Dish believes it will be able to fund the 5G network in part from cash generated from its pay-TV business as well as the prepaid Boost business, along with the $1 billion of equity it has already raised. Ergen, who noted that Dish has also paid down about $2.5 billion in debt in the last 13 months, added that Dish doesn't need to have the full $10 billion salted away right at this moment.

"We're not standing still … the funding part is not the part that's keeping us up at night at this point," he said.


Dish is still forecasting 2020 wireless expenditures of $250 million to $500 million, but expects to be at the lower part of that range due to the business impact of the pandemic.


Meanwhile, Dish has already halted its progress on the earlier narrowband-IoT network, resulting in a $253 million non-cash impairment charge from certain assets, including satellites, that won't be used for the 5G network.

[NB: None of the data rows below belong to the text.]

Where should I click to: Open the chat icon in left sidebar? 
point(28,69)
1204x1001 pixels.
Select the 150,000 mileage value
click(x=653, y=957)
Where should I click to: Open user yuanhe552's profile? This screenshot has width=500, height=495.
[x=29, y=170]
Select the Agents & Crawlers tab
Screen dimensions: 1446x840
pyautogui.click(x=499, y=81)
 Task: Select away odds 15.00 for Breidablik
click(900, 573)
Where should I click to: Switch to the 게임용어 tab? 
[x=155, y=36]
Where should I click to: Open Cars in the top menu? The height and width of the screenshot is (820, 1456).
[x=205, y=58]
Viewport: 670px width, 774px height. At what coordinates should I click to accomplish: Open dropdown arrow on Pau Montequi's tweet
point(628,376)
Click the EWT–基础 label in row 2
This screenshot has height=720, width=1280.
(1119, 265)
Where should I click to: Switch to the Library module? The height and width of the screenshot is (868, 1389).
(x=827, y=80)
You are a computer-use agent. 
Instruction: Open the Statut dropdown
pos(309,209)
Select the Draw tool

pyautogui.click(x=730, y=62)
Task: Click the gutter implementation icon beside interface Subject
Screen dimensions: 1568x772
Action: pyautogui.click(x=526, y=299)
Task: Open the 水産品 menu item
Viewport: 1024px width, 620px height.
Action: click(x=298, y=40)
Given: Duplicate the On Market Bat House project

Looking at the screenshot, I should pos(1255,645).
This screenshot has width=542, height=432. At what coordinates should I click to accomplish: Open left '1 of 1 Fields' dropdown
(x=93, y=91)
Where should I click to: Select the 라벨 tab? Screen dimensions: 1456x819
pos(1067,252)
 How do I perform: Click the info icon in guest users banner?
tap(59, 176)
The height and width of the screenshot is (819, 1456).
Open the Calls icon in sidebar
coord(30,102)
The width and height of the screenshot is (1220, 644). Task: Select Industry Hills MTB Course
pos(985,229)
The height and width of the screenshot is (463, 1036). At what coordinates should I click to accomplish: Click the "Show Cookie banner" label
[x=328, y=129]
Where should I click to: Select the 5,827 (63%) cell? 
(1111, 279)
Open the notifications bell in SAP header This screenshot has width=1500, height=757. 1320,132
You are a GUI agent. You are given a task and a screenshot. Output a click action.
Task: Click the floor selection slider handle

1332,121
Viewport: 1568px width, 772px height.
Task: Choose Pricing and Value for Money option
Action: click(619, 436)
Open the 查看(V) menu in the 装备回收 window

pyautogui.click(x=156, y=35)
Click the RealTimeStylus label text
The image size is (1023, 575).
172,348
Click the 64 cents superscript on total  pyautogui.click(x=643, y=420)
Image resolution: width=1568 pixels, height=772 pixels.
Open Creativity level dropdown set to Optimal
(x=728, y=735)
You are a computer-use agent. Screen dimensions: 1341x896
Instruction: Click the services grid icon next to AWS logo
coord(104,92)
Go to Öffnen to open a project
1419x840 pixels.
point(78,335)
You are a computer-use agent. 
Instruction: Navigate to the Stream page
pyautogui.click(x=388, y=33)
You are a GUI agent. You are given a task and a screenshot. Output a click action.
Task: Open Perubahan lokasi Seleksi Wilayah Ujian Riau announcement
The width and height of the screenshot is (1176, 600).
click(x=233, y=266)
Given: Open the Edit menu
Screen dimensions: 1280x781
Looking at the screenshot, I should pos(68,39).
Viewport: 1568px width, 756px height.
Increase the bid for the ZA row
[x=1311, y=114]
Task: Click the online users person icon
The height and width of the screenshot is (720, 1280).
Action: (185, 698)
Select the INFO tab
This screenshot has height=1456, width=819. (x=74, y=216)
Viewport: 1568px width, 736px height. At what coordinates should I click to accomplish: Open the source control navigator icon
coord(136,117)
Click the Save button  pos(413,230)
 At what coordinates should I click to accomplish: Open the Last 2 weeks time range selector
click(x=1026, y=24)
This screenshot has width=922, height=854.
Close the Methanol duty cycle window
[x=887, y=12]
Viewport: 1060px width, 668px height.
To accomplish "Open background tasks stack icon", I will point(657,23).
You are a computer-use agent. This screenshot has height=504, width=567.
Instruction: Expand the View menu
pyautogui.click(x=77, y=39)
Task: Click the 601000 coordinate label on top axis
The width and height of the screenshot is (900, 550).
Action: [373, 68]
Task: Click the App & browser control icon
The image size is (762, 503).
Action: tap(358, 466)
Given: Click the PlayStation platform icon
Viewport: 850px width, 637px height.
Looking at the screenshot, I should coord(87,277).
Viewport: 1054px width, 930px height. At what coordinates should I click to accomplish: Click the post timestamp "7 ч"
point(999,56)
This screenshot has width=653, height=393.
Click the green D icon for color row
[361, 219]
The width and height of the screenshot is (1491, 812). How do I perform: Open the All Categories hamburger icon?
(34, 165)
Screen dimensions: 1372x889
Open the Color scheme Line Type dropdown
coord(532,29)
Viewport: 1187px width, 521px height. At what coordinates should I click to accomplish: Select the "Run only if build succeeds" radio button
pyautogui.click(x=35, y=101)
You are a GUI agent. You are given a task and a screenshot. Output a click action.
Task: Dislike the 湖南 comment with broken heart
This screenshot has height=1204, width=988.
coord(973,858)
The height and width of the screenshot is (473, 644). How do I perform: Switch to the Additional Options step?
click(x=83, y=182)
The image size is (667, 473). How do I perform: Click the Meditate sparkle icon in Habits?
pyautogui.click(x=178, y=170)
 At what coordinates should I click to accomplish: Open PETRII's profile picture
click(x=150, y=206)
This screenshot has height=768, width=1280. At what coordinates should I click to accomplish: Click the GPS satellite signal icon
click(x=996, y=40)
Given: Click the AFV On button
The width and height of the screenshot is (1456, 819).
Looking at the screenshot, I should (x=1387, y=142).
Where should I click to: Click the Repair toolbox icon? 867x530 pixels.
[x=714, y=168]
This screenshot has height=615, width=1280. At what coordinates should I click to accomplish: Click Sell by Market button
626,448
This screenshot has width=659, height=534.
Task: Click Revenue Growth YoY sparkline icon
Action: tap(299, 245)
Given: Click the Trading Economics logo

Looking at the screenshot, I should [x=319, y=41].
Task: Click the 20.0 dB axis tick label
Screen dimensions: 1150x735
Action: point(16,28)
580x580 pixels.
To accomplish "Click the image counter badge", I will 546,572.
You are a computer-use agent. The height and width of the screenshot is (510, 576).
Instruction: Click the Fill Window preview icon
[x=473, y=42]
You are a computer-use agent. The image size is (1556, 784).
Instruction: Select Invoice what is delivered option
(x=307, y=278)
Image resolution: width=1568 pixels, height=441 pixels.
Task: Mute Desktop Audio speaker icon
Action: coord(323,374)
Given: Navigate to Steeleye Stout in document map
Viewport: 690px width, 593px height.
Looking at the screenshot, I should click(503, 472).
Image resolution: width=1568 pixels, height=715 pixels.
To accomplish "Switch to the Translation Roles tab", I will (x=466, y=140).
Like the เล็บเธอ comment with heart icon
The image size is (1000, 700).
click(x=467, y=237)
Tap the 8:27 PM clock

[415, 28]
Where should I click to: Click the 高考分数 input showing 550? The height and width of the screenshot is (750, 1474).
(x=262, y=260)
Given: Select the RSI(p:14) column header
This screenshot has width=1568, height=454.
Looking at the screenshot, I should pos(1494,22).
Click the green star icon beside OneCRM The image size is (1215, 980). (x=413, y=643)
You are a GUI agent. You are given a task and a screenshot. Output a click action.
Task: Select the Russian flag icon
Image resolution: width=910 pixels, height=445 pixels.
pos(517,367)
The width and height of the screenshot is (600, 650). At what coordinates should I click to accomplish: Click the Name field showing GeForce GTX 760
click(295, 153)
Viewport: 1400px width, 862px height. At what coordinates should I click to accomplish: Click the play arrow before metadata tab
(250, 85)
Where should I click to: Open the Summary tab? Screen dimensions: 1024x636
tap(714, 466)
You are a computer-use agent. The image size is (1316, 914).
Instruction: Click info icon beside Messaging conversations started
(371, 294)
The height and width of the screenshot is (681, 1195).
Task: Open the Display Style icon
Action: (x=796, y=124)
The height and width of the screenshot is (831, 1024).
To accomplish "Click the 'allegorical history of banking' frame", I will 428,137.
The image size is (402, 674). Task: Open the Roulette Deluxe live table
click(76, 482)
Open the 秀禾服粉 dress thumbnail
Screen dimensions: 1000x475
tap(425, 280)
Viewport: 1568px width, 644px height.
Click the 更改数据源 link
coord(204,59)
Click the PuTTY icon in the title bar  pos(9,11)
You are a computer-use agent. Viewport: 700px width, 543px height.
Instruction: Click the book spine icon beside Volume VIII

But Ergen isn't fretting about the write-down for a project that wasn't going to "move the needle" on how people in the US communicate or put Dish in a leadership position.


"Now we're building a broadband network that will be the envy of the world," he boasted.


New Street Research shares Ergen's bullishness, believing Dish's multiyear mobile plan could be worth $100 billion over time. "Dish truly has the potential to disrupt the US wireless market," the analysts wrote in a note issued today, believing that Dish's 5G network could drive a cost per gigabyte that is an astounding 3,550% lower than wireless incumbents.